Sunday, August 5, 2012

Early in the Hurricane Season but Already Needing a Recap

The northern Gulf of Mexico has been a ho-hum-ish place this summer but it's still very early in the season and things are bound to start getting more interesting. The activity has primarily involved Florida up through South Carolina.

T.S. Ernesto, heading through the eastern Caribbean initially looked promising for a situation that would affect my area personally (S. MS) but has taken a southern turn and will probably affect the Yucatan peninsula instead. Of course, model predictions are only as good as the information they're fed and are not infallible in any case, so we'll just keep an eye on it. Even if it restricts itself to the southernmost parts of the Gulf it will affect the surf in the rest of the Gulf so people living on the coast will notice a difference.

T.S. Florence is way out there in the eastern Atlantic but is a more organized storm than Ernesto at the moment. It looks like it probably won't even make it into the Gulf but head up the Eastern Seaboard instead. so will be slightly less interesting from my personal point of view.

A brief look at the summer season so far (since I've been such a lazy bum):

T.S. Alberto: [May 19-22] Formed off the SE coast of TX and stayed offshore. 23rd  pre-June named Atlantic Basin storm on record since 1851. Other than some rain, little impact on land.
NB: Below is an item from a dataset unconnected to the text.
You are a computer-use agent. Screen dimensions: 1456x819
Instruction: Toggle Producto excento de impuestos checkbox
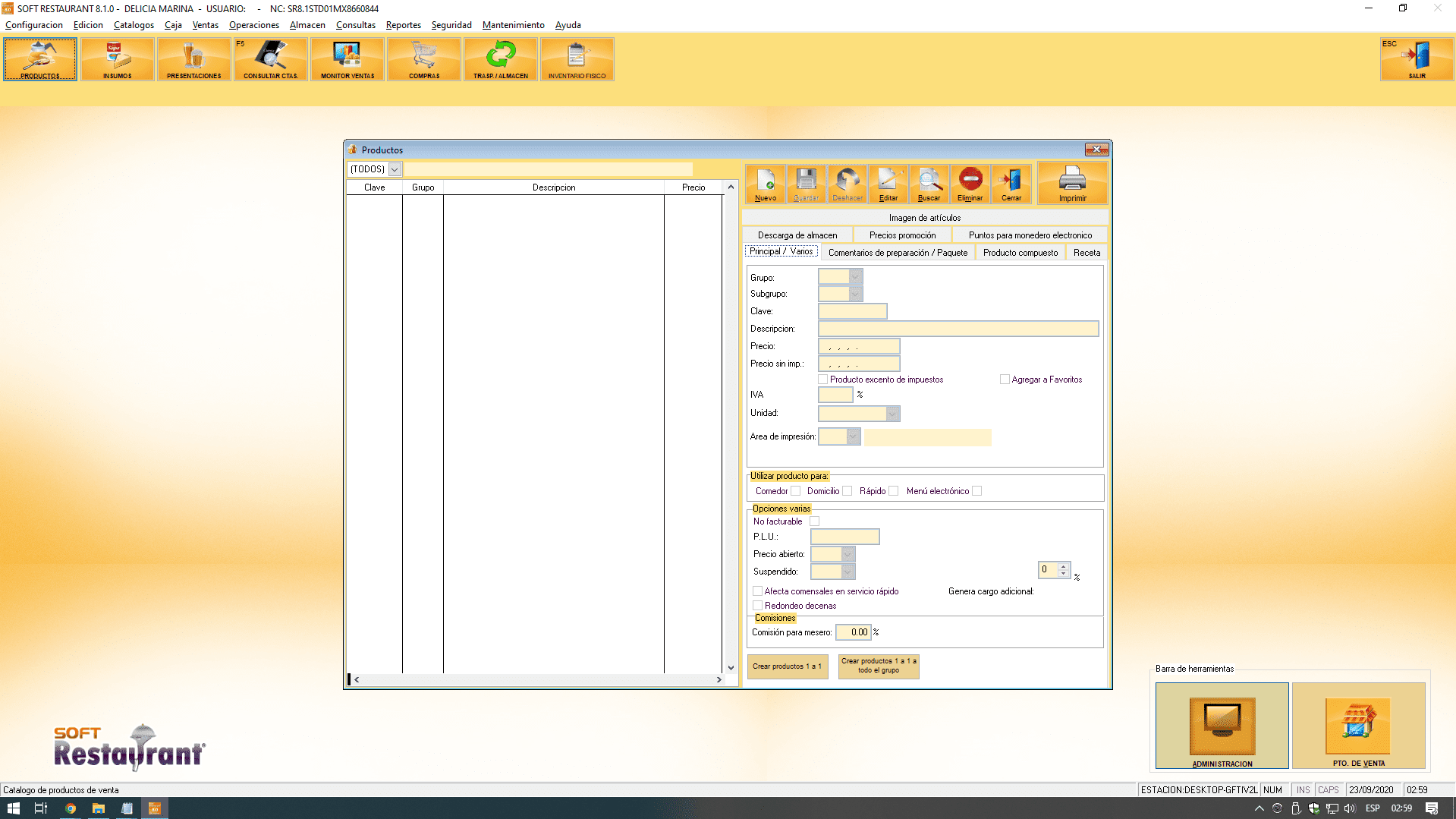point(823,380)
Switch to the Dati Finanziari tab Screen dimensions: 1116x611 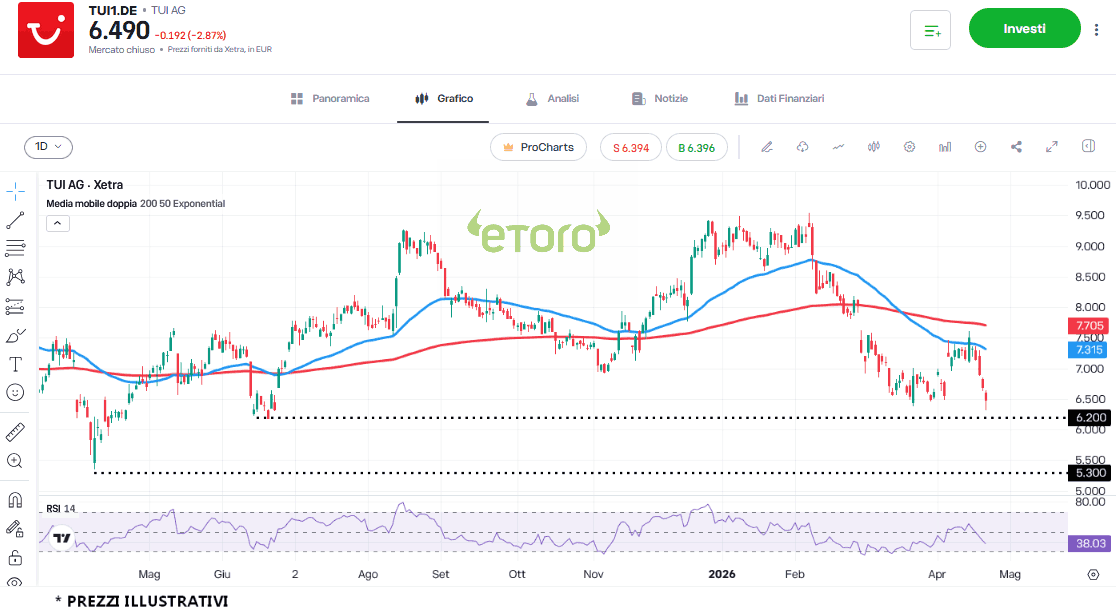point(779,99)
T.S. Beryl: [May 25-30] Ruined Memorial Day weekend for many on the SE US coast. Wandered around before finally making landfall as the strongest tropical storm to hit the US mainland before June 1st. Several inches of rain, wind and downed trees (and powerlines) were the result of its march through Georgia and South Carolina before it surrendered.

Hurricane Chris: [June 19-22] (from the Weather Channel:) "While Chris was no threat to land, it became the 2012 Atlantic season's first hurricane on June 21, at a latitude of roughly 41 degrees north, no less! Only one other time on record during the month of June was an Atlantic hurricane farther north than Chris. You'd have to go all the way back to 1893, when a hurricane in post-analysis made it as far as 44 degrees north latitude, just south of the coast of Newfoundland! Only twice before in history (1887 and 1959) has the third storm of the season formed earlier than Chris." Chris never impacted land but made a semi-circle in the North Atlantic.

T.S. Debby: [June 23-27] The average date for the formation of the season's 4th named storm is August 23rd. Note that we're already on our sixth named storm and it's only August 5th! Debbie was primarily a rain event which sounds rather boring until you realize that it was a LOT of rain.  Look at the NASA map below to see some of the cumulative rainfall amounts. The most was an unofficial report of 28 inches in Wakulla County, FL.


There were also 21 tornadoes associated with Debby, with one fatality reported from an EF2.